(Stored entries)
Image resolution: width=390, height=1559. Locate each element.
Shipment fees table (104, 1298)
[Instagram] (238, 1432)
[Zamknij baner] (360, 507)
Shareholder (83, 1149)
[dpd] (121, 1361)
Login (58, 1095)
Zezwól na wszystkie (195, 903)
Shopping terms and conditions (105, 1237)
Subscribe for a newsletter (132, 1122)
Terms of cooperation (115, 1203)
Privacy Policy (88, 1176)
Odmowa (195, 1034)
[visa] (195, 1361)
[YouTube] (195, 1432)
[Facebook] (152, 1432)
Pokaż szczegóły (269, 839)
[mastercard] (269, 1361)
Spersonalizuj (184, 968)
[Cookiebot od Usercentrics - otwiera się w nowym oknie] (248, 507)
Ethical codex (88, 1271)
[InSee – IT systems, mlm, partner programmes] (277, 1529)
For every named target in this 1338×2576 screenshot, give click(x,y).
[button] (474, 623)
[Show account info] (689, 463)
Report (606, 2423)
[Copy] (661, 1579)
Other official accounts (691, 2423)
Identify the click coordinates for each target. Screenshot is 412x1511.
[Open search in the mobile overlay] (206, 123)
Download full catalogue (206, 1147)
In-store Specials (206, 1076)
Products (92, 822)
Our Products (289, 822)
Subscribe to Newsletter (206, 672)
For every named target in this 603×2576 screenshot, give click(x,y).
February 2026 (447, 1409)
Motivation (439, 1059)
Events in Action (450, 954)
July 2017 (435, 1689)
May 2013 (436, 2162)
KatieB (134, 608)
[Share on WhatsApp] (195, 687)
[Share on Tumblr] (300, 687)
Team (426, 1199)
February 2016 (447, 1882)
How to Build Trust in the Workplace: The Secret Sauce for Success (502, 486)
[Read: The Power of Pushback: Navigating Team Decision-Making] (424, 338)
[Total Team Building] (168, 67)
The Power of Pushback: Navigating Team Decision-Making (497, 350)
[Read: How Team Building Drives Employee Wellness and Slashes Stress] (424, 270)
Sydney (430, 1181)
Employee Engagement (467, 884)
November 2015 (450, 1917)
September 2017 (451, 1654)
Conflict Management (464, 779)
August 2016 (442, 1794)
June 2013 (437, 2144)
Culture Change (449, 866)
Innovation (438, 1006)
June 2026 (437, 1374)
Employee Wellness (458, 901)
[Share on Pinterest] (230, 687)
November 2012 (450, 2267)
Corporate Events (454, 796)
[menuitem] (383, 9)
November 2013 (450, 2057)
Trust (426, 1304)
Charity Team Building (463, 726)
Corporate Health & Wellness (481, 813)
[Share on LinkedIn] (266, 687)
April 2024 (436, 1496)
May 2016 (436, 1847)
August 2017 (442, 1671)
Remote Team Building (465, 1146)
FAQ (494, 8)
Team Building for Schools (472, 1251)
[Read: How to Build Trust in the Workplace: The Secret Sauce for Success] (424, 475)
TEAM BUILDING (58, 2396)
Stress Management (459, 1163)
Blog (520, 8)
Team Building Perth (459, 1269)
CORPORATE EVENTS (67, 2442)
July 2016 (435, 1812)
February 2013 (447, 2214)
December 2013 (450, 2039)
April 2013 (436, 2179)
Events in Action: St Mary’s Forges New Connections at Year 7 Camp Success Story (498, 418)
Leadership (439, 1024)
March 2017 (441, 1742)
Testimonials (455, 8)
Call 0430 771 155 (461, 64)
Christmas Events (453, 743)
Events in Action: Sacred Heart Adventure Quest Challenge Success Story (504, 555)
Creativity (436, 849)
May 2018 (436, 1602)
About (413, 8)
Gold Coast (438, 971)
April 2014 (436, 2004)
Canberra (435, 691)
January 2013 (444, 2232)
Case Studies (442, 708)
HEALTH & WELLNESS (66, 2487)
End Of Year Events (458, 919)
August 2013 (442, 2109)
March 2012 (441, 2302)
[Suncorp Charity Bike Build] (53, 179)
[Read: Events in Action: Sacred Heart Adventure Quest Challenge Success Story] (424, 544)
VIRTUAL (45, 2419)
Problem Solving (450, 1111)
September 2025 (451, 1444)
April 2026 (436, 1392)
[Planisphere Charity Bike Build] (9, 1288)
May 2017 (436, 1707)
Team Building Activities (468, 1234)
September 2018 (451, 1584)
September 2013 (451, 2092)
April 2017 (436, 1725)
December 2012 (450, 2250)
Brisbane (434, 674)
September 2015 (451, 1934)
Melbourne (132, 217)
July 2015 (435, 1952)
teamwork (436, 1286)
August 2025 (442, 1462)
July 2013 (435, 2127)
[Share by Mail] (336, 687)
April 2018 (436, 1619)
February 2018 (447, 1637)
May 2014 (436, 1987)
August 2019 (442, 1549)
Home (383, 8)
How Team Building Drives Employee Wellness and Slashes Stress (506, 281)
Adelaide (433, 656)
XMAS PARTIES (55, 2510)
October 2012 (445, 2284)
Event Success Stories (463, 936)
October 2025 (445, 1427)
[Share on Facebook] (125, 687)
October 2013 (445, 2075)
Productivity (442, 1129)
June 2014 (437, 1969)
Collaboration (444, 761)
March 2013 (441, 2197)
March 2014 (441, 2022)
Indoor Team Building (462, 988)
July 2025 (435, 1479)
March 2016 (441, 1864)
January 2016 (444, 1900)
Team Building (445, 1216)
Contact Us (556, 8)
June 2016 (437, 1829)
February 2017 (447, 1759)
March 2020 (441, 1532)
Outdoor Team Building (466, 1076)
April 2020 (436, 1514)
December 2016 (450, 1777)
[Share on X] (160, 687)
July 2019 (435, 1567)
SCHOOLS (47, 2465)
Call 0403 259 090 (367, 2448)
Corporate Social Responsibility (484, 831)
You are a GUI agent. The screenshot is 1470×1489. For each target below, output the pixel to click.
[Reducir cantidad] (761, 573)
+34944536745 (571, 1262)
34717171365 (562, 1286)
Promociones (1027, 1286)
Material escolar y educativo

# Problem to work on:
Once you have read the data above, print all of it again exactly.

# Response to the exercise:
Image resolution: width=390, height=1559. Locate each element.
Shipment fees table (104, 1298)
[Instagram] (238, 1432)
[Zamknij baner] (360, 507)
Shareholder (83, 1149)
[dpd] (121, 1361)
Login (58, 1095)
Zezwól na wszystkie (195, 903)
Shopping terms and conditions (105, 1237)
Subscribe for a newsletter (132, 1122)
Terms of cooperation (115, 1203)
Privacy Policy (88, 1176)
Odmowa (195, 1034)
[visa] (195, 1361)
[YouTube] (195, 1432)
[Facebook] (152, 1432)
Pokaż szczegóły (269, 839)
[mastercard] (269, 1361)
Spersonalizuj (184, 968)
[Cookiebot od Usercentrics - otwiera się w nowym oknie] (248, 507)
Ethical codex (88, 1271)
[InSee – IT systems, mlm, partner programmes] (277, 1529)
For every named target in this 1338×2576 screenshot, give click(x,y).
[button] (474, 623)
[Show account info] (689, 463)
Report (606, 2423)
[Copy] (661, 1579)
Other official accounts (691, 2423)
Identify the click coordinates for each target. Screenshot is 412x1511.
[Open search in the mobile overlay] (206, 123)
Download full catalogue (206, 1147)
In-store Specials (206, 1076)
Products (92, 822)
Our Products (289, 822)
Subscribe to Newsletter (206, 672)
For every named target in this 603×2576 screenshot, give click(x,y).
February 2026 (447, 1409)
Motivation (439, 1059)
Events in Action (450, 954)
July 2017 (435, 1689)
May 2013 (436, 2162)
KatieB (134, 608)
[Share on WhatsApp] (195, 687)
[Share on Tumblr] (300, 687)
Team (426, 1199)
February 2016 (447, 1882)
How to Build Trust in the Workplace: The Secret Sauce for Success (502, 486)
[Read: The Power of Pushback: Navigating Team Decision-Making] (424, 338)
[Total Team Building] (168, 67)
The Power of Pushback: Navigating Team Decision-Making (497, 350)
[Read: How Team Building Drives Employee Wellness and Slashes Stress] (424, 270)
Sydney (430, 1181)
Employee Engagement (467, 884)
November 2015 (450, 1917)
September 2017 (451, 1654)
Conflict Management (464, 779)
August 2016 (442, 1794)
June 2013 (437, 2144)
Culture Change (449, 866)
Innovation (438, 1006)
June 2026 (437, 1374)
Employee Wellness (458, 901)
[Share on Pinterest] (230, 687)
November 2012 (450, 2267)
Corporate Events (454, 796)
[menuitem] (383, 9)
November 2013 (450, 2057)
Trust (426, 1304)
Charity Team Building (463, 726)
Corporate Health & Wellness (481, 813)
[Share on LinkedIn] (266, 687)
April 2024 (436, 1496)
May 2016 (436, 1847)
August 2017 (442, 1671)
Remote Team Building (465, 1146)
FAQ (494, 8)
Team Building for Schools (472, 1251)
[Read: How to Build Trust in the Workplace: The Secret Sauce for Success] (424, 475)
TEAM BUILDING (58, 2396)
Stress Management (459, 1163)
Blog (520, 8)
Team Building Perth (459, 1269)
CORPORATE EVENTS (67, 2442)
July 2016 (435, 1812)
February 2013 (447, 2214)
December 2013 (450, 2039)
April 2013 (436, 2179)
Events in Action: St Mary’s Forges New Connections at Year 7 Camp Success Story (498, 418)
Leadership (439, 1024)
March 2017 (441, 1742)
Testimonials (455, 8)
Call 0430 771 155 (461, 64)
Christmas Events (453, 743)
Events in Action: Sacred Heart Adventure Quest Challenge Success Story (504, 555)
Creativity (436, 849)
May 2018 (436, 1602)
About (413, 8)
Gold Coast (438, 971)
April 2014 (436, 2004)
Canberra (435, 691)
January 2013 (444, 2232)
Case Studies (442, 708)
HEALTH & WELLNESS (66, 2487)
End Of Year Events (458, 919)
August 2013 (442, 2109)
March 2012 (441, 2302)
[Suncorp Charity Bike Build] (53, 179)
[Read: Events in Action: Sacred Heart Adventure Quest Challenge Success Story] (424, 544)
VIRTUAL (45, 2419)
Problem Solving (450, 1111)
September 2025 (451, 1444)
April 2026 (436, 1392)
[Planisphere Charity Bike Build] (9, 1288)
May 2017 (436, 1707)
Team Building Activities (468, 1234)
September 2018 (451, 1584)
September 2013 (451, 2092)
April 2017 (436, 1725)
December 2012 (450, 2250)
Brisbane (434, 674)
September 2015 (451, 1934)
Melbourne (132, 217)
July 2015 (435, 1952)
teamwork (436, 1286)
August 2025 (442, 1462)
July 2013 (435, 2127)
[Share by Mail] (336, 687)
April 2018 (436, 1619)
February 2018 (447, 1637)
May 2014 (436, 1987)
August 2019 (442, 1549)
Home (383, 8)
How Team Building Drives Employee Wellness and Slashes Stress (506, 281)
Adelaide (433, 656)
XMAS PARTIES (55, 2510)
October 2012 (445, 2284)
Event Success Stories (463, 936)
October 2025 (445, 1427)
[Share on Facebook] (125, 687)
October 2013 (445, 2075)
Productivity (442, 1129)
June 2014 (437, 1969)
Collaboration (444, 761)
March 2013 (441, 2197)
March 2014 (441, 2022)
Indoor Team Building (462, 988)
July 2025 (435, 1479)
March 2016 (441, 1864)
January 2016 (444, 1900)
Team Building (445, 1216)
Contact Us (556, 8)
June 2016 (437, 1829)
February 2017 (447, 1759)
March 2020 (441, 1532)
Outdoor Team Building (466, 1076)
April 2020 (436, 1514)
December 2016 (450, 1777)
[Share on X] (160, 687)
July 2019 (435, 1567)
SCHOOLS (47, 2465)
Call 0403 259 090 (367, 2448)
Corporate Social Responsibility (484, 831)
You are a GUI agent. The screenshot is 1470×1489. For each target below, output the pixel to click.
[Reducir cantidad] (761, 573)
+34944536745 (571, 1262)
34717171365 (562, 1286)
Promociones (1027, 1286)
Material escolar y educativo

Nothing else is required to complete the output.